Post Syndicated from Bruce Schneier original https://www.schneier.com/blog/archives/2023/03/blacklotus-malware-hijacks-windows-secure-boot-process.html

Researchers have discovered malware that “can hijack a computer’s boot process even when Secure Boot and other advanced protections are enabled and running on fully updated versions of Windows.”

Dubbed BlackLotus, the malware is what’s known as a UEFI bootkit. These sophisticated pieces of malware target the UEFI—short for Unified Extensible Firmware Interface—the low-level and complex chain of firmware responsible for booting up virtually every modern computer. As the mechanism that bridges a PC’s device firmware with its operating system, the UEFI is an OS in its own right. It’s located in an SPI-connected flash storage chip soldered onto the computer motherboard, making it difficult to inspect or patch. Previously discovered bootkits such as CosmicStrand, MosaicRegressor, and MoonBounce work by targeting the UEFI firmware stored in the flash storage chip. Others, including BlackLotus, target the software stored in the EFI system partition.

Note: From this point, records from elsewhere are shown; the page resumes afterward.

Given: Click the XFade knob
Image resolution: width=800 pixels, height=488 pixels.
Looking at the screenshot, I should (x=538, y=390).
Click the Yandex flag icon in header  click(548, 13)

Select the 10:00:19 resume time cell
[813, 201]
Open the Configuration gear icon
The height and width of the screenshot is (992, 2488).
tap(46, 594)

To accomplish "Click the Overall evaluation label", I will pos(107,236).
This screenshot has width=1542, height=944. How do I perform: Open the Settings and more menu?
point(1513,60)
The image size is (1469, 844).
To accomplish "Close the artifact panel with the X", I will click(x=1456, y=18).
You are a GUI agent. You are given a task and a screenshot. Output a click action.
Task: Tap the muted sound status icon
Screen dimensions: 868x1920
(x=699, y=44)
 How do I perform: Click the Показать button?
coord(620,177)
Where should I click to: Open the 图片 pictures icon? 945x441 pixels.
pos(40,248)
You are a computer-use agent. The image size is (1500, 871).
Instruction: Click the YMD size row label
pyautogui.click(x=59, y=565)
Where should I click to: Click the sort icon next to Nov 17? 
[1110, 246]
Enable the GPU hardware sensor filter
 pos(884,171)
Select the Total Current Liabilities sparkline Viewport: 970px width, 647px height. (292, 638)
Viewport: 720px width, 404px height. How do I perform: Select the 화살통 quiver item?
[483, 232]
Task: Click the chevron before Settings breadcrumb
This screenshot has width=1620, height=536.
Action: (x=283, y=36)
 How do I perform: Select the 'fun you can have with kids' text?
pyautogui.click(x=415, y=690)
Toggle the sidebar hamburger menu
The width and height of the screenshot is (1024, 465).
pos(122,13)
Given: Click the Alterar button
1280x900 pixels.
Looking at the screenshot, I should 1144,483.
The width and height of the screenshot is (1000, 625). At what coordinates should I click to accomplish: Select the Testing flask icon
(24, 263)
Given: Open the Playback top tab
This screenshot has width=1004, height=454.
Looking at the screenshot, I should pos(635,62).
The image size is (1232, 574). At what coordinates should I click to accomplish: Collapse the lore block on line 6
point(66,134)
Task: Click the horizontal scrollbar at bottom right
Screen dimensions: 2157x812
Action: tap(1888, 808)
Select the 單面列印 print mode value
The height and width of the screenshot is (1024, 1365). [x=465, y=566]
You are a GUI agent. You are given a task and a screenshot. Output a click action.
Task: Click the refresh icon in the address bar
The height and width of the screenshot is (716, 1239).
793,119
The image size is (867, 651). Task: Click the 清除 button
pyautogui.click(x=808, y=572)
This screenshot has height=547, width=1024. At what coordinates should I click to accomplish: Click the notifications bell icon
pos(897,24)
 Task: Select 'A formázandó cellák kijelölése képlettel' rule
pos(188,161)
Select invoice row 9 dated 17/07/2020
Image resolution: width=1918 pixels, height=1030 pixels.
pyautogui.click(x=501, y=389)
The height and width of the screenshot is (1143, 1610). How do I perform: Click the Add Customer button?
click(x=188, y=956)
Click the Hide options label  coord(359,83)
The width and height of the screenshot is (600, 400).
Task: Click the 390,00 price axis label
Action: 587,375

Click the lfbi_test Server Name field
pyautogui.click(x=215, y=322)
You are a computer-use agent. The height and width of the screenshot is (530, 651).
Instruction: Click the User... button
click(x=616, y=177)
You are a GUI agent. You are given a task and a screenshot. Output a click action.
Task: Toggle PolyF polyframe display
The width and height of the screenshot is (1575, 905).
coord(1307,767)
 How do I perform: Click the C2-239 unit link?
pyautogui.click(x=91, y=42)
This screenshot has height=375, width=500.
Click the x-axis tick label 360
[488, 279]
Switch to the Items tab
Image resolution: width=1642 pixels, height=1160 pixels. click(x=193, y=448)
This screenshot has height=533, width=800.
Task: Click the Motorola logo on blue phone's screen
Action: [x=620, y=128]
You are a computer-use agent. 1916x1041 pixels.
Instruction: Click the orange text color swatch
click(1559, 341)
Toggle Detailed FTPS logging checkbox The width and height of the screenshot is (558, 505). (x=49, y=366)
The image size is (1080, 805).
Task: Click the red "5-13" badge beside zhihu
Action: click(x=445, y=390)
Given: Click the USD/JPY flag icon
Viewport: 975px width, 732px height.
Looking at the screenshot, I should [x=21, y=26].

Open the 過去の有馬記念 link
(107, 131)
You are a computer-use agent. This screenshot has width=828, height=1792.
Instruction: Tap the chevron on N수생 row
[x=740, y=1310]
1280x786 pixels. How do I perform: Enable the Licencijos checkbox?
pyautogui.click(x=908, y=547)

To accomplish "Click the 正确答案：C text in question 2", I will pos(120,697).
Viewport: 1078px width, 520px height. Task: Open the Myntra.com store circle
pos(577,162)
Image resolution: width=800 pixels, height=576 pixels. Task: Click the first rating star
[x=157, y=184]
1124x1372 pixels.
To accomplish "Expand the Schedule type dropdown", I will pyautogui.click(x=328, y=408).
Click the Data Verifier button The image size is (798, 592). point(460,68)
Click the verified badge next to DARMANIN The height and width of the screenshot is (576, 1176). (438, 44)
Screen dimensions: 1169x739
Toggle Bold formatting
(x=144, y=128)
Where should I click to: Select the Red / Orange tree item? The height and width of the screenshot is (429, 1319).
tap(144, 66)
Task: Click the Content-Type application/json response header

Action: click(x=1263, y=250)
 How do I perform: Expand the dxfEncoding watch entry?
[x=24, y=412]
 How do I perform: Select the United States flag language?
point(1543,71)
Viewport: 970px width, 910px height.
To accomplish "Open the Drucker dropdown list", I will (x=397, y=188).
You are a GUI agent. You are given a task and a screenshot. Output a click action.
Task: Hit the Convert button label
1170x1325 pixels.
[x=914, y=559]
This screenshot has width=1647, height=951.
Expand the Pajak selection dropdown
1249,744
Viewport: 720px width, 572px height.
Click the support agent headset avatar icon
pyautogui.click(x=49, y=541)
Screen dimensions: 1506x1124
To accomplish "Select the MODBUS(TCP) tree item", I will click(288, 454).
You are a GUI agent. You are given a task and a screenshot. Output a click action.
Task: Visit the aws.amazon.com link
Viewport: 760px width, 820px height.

Because the UEFI is the first thing to run when a computer is turned on, it influences the OS, security apps, and all other software that follows. These traits make the UEFI the perfect place to launch malware. When successful, UEFI bootkits disable OS security mechanisms and ensure that a computer remains infected with stealthy malware that runs at the kernel mode or user mode, even after the operating system is reinstalled or a hard drive is replaced.

ESET has an analysis:

The number of UEFI vulnerabilities discovered in recent years and the failures in patching them or revoking vulnerable binaries within a reasonable time window hasn’t gone unnoticed by threat actors. As a result, the first publicly known UEFI bootkit bypassing the essential platform security feature—UEFI Secure Boot—is now a reality. In this blogpost we present the first public analysis of this UEFI bootkit, which is capable of running on even fully-up-to-date Windows 11 systems with UEFI Secure Boot enabled. Functionality of the bootkit and its individual features leads us to believe that we are dealing with a bootkit known as BlackLotus, the UEFI bootkit being sold on hacking forums for $5,000 since at least October 2022.


  • It’s capable of running on the latest, fully patched Windows 11 systems with UEFI Secure Boot enabled.
  • It exploits a more than one year old vulnerability (CVE-2022-21894) to bypass UEFI Secure Boot and set up persistence for the bootkit. This is the first publicly known, in-the-wild abuse of this vulnerability.
  • Although the vulnerability was fixed in Microsoft’s January 2022 update, its exploitation is still possible as the affected, validly signed binaries have still not been added to the UEFI revocation list. BlackLotus takes advantage of this, bringing its own copies of legitimate—but vulnerable—binaries to the system in order to exploit the vulnerability.
  • It’s capable of disabling OS security mechanisms such as BitLocker, HVCI, and Windows Defender.
  • Once installed, the bootkit’s main goal is to deploy a kernel driver (which, among other things, protects the bootkit from removal), and an HTTP downloader responsible for communication with the C&C and capable of loading additional user-mode or kernel-mode payloads.

This is impressive stuff.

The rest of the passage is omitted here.